**ABOUT THIS EXERCISE:** Your answer is the lines below, exactly, from the one that contains "Given: Focus the" through the one that contains "The image size is (1000, 489).", both included.

**DATA SUPPLIED:**

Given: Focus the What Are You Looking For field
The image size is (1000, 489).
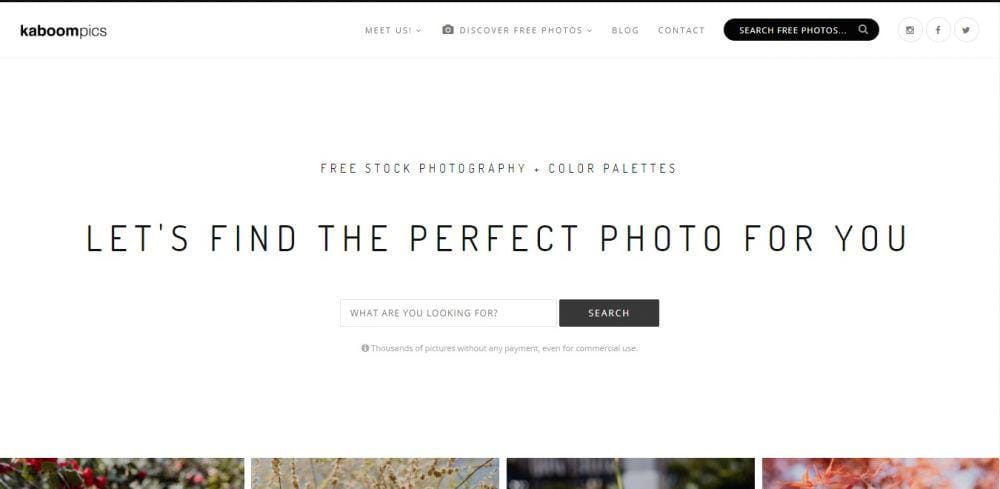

--

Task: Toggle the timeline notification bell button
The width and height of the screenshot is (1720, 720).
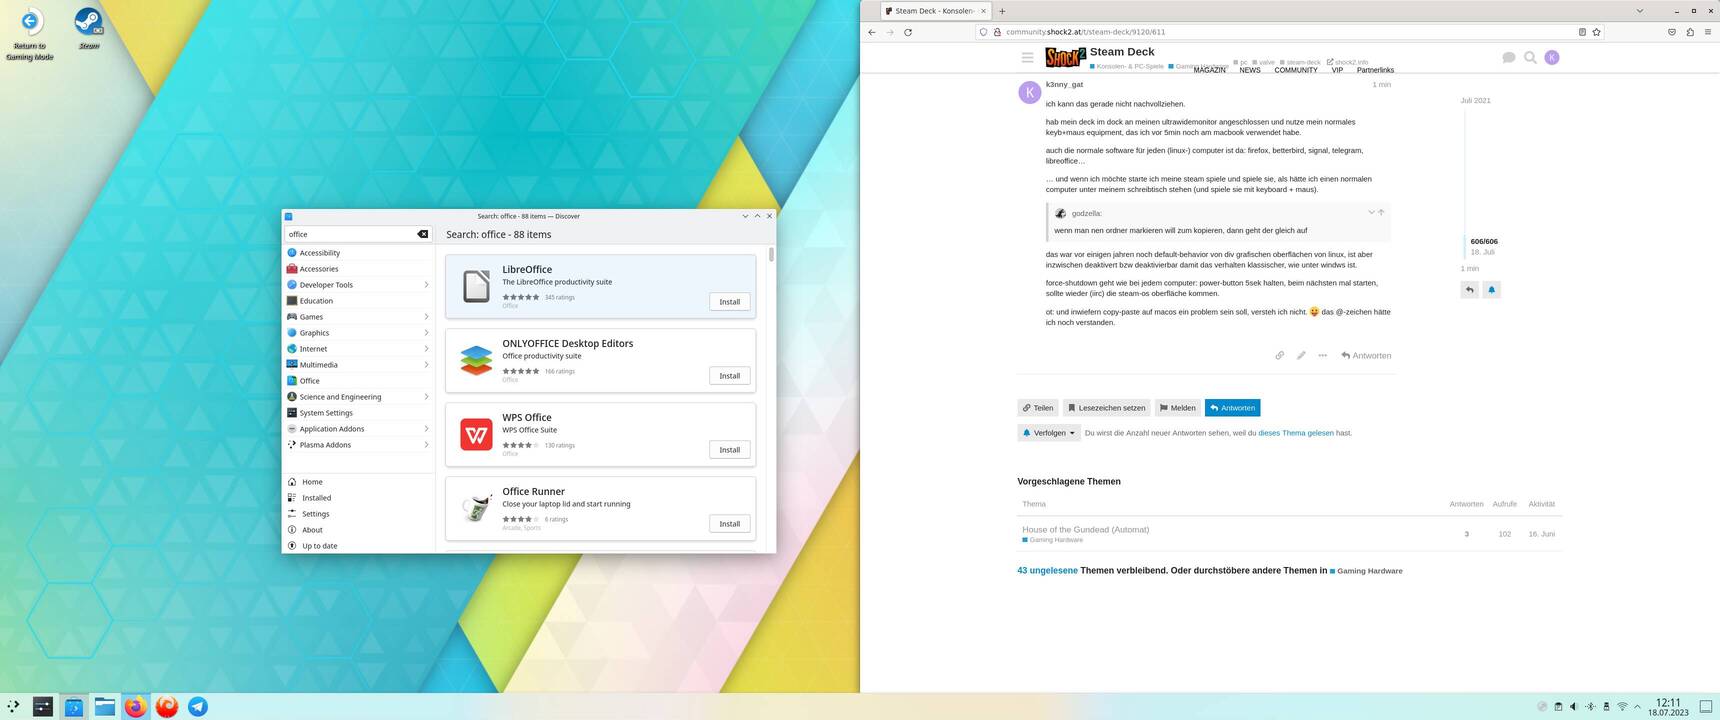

--

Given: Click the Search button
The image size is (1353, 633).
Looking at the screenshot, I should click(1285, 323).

**RESPONSE:**
Given: Focus the What Are You Looking For field
The image size is (1000, 489).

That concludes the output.